The Sea-to-Sky Clean Air Society will ask the province’s Ministry of Environment to review the site of the air quality monitoring station for the greater Gibsons area.
The monitoring station is currently located at Langdale Elementary School because of its close proximity to Howe Sound Pulp and Paper at Port Mellon.
That location, Gibsons Coun. Lee Ann Johnson said at council’s Oct. 15 committee of the whole meeting, has been a longstanding concern to area residents.
“People were quite concerned that the mill emissions are experienced more readily from the top of Gibsons — Upper Gibsons over into Elphinstone — than they are in Langdale,” Johnson told Kim Slater, executive director of the Sea-to-Sky Clean Air Society. “So people can smell mill smells in those areas, but when you go into Langdale, nothing.”
Johnson said the Town had asked Ministry of Environment officials in the past to look at changing the monitoring station site, but the issue “just petered off into nothing and disappeared.”
Slater, who was appearing as a delegation at the meeting, said she would go back to the Ministry and try to address the issue.
Apart from Langdale, monitoring stations in the Howe Sound region are currently located in Squamish, Whistler, Horseshoe Bay, Lions Bay and Pemberton.
Monitoring in Gibsons has been limited to filter-based testing between July 2008 and June 2009, which found some elevated levels of particulate matter, but nothing exceeding B.C.’s ambient air quality objectives (AAQO) that would trigger an air quality advisory.

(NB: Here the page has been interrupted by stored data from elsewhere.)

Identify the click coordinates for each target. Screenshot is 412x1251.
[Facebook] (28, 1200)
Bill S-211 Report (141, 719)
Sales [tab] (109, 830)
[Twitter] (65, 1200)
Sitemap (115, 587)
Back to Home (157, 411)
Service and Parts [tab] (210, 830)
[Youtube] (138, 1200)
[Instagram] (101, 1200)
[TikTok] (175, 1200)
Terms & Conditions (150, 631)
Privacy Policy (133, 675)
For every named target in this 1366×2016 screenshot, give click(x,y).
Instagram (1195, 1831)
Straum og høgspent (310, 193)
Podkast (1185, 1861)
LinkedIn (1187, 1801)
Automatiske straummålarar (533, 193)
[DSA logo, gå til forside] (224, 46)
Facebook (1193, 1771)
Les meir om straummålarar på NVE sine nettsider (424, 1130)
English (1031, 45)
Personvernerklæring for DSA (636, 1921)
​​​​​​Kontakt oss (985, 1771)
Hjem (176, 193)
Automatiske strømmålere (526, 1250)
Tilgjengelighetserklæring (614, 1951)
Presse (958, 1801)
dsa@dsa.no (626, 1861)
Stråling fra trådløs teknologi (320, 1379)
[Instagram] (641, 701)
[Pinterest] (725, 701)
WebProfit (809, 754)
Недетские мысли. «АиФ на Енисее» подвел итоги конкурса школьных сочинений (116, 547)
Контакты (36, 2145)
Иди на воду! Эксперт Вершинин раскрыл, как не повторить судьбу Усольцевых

For Langdale, Slater said in her report, the air quality was generally considered good for 2012. While most contaminants were “well below levels of concern,” total reduced sulphur sometimes exceeded hourly AAQO levels, creating a “noticeable odour,” and some elevated levels of particulate matter were also detected.
Slater’s presentation included the society’s funding request for 2014, set at last year’s level of $1,160. It would be the last year that funding from local government members would be sought, she told the committee, as the society is planning to shift to alternative funding models.
Coun. Gerry Tretick compared Gibsons’ contribution to that of West Vancouver ($800), Islands Trust ($90), and Lions Bay ($345).
“We’re doing something,” Tretick said. “I have no idea what those others that are paying less are doing.”
Tretick said he would like to see a report card on clean air measures that have been undertaken by the funding partners.
“I look outside my window over at Keats Island and I see big plumes of smoke coming up,” he said. “In Gibsons there is no backyard burning. Yet we’re paying a lot of money towards clean air and for some reason it doesn’t seem to be getting across to other communities.”
Slater said those concerns would be addressed through the society’s air quality management plan. As well, relevant bylaws from member municipalities and regional districts have been posted on the society’s web page.
Coun. Dan Bouman noted that, except for West Vancouver, all other local governments were contributing on a per capita basis, with both District of Squamish and Squamish Lillooet Regional District chipping in, at a rate of $4,485 and $842 respectively.
“I think that’s a pretty interesting breakdown in contributions,” Bouman said. “It speaks to the importance of the issue in all of these areas.”
Another issue raised by both Tretick and Johnson was the absence of the Sunshine Coast Regional District as a funding partner, with Tretick calling it “a rather large omission.”
Johnson also complained that BC Ferries has failed to enforce anti-idling rules in its Langdale parking lot, despite requests from the ferry advisory committee to curb emissions.
Slater said the issue is “something that’s on our radar.”